I first try to find the equivalent impedence knowing that the impedence of an inductor is jωL and the impedence of a capacitor is -j/(ωC)

I try to do this so as I can find Vs and hence using the formula:
E = (CV^2 + LI^2)/2
I would be able to find the value of L

However I have too many unknowns to be able to find the equivalent impedance, so how do i go about this question? Any help would be greatly appreciated I am really stuck. Thanks!

Notice how your current is unchanging. Your circuit is at a steady state.

Using this fact you can simplify your circuit. Recall that at a steady state, capacitors act like open circuits, and inductors act as wires. Since you have a known current entering the circuit, you can use Kirchoffs Current Law to determine the current through the inductor at a steady state.
 
Thanks for your help! Sorry to be a bit slow, but I still can't obtain the correct answer.
As I am looking at it with the inductor replaced by a wire, and the capacitor replaced with an open circuit I am left with a simple circuit with the two resistors in parallel.

I then go to find the current going through R2 such that:

Ix = (R1/(R1 + R2))*Is

I then use the formula E = (LI^2)/2

To find the value of L

Can anyone please explain the mistake I have made, thanks.!
 
Jd303 said:
Thanks for your help! Sorry to be a bit slow, but I still can't obtain the correct answer.
As I am looking at it with the inductor replaced by a wire, and the capacitor replaced with an open circuit I am left with a simple circuit with the two resistors in parallel.

I then go to find the current going through R2 such that:

Ix = (R1/(R1 + R2))*Is

I then use the formula E = (LI^2)/2

To find the value of L

Can anyone please explain the mistake I have made, thanks.!

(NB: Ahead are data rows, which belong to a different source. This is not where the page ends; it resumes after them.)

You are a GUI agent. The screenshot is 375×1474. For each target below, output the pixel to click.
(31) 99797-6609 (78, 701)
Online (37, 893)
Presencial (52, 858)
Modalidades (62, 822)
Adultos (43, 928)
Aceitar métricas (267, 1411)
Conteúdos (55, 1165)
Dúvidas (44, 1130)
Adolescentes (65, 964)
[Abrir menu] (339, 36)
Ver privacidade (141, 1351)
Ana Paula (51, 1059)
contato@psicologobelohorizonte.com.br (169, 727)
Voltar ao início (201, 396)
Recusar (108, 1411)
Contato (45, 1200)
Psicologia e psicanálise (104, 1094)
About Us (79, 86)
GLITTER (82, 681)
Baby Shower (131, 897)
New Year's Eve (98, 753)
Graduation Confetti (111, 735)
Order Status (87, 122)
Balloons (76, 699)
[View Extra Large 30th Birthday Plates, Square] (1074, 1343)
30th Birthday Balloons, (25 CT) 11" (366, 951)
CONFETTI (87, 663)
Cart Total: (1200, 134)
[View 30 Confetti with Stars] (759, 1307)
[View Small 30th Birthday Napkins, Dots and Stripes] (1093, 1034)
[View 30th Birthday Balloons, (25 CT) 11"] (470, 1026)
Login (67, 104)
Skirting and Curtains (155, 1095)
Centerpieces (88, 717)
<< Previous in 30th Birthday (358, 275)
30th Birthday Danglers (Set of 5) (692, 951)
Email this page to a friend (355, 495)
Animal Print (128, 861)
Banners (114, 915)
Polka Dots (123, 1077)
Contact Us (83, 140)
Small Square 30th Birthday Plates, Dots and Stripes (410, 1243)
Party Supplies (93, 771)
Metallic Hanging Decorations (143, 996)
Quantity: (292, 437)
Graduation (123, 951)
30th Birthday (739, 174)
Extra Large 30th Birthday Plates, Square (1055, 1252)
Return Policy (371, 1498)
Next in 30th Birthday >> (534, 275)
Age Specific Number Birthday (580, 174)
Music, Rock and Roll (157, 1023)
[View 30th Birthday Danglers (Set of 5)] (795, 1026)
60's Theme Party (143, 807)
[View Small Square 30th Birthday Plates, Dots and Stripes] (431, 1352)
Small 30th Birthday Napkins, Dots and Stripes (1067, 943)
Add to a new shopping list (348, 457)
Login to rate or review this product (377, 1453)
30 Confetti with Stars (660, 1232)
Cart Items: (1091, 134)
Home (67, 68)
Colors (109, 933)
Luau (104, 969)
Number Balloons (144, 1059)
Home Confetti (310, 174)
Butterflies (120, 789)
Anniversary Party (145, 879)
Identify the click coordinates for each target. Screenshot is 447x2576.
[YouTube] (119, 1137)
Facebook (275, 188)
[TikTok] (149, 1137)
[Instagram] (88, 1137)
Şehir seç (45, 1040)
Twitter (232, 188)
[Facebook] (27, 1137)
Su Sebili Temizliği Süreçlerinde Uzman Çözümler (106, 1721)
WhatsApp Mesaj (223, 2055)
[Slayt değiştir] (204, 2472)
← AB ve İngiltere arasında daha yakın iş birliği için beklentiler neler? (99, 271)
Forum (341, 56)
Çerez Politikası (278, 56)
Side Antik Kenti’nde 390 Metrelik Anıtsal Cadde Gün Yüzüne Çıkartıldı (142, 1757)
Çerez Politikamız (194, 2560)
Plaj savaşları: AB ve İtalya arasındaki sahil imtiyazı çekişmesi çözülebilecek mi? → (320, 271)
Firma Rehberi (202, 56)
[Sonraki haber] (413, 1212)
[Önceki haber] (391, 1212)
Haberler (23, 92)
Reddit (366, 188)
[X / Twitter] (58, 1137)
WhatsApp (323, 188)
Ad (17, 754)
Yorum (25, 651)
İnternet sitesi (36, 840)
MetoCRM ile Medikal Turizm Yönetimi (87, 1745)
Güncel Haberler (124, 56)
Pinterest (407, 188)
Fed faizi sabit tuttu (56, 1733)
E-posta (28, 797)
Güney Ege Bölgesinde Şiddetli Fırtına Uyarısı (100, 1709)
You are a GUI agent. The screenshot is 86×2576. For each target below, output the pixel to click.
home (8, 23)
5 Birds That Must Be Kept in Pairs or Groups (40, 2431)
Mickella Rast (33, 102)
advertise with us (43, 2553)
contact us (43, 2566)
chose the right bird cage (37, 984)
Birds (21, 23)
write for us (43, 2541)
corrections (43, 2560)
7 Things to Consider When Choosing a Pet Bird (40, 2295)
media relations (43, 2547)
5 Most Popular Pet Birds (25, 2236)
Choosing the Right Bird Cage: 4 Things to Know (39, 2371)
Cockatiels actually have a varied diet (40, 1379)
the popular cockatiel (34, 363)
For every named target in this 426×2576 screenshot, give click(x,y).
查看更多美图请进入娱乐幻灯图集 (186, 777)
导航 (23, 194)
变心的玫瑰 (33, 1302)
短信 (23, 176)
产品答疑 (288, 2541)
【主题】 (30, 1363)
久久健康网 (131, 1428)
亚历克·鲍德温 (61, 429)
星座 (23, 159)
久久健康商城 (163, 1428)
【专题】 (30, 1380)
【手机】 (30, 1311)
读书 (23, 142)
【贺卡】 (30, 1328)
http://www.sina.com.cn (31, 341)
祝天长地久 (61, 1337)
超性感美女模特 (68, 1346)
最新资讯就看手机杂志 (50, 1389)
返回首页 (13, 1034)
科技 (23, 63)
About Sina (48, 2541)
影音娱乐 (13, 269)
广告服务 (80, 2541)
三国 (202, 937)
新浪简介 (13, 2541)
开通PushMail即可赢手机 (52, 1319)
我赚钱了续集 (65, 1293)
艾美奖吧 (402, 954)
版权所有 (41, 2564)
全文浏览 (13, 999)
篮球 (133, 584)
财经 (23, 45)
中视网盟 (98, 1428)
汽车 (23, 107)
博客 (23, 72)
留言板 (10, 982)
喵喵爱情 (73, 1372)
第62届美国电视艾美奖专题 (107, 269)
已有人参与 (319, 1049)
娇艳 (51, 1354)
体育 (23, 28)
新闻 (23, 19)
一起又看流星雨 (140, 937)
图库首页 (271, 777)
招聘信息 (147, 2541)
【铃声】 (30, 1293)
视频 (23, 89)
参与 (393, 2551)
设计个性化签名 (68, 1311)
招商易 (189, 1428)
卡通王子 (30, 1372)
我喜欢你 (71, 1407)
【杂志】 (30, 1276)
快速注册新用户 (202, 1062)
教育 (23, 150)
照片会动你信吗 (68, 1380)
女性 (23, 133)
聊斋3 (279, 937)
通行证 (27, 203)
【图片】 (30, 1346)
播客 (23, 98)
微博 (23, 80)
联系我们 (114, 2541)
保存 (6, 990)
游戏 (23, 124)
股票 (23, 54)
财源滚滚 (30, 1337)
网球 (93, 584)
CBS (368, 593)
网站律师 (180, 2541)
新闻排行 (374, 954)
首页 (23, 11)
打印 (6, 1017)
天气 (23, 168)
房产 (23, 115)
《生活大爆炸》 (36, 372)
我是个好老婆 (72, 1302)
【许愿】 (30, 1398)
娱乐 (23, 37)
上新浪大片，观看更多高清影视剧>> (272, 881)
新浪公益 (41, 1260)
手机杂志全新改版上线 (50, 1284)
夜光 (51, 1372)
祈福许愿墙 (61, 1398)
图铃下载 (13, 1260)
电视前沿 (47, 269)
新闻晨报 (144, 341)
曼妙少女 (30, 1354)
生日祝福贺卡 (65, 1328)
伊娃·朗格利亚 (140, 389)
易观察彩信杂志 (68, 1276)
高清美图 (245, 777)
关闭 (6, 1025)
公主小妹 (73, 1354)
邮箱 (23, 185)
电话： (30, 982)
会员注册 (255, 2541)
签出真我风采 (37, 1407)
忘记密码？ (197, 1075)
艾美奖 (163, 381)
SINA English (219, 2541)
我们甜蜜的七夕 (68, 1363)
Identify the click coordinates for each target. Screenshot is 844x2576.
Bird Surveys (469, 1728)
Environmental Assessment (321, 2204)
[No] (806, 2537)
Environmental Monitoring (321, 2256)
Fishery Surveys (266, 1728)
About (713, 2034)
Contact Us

I think you're forgetting that the capacitor stores energy as well.
 
Sorry lazy mistake.

In that case I get this:

E = (CV^2 + LI^2)/2
Therefore:

L = (2E - CV^2)/I^2

I(through inductor) = (R/(R1 + R2))*Is

V = (R1*R2/(R1+R2))*Is

Doing this I still am left with an incorrect answer

Where am I going wrong?
 
Thanks for your help! corrected my mistakes was just a calculator error. cheers!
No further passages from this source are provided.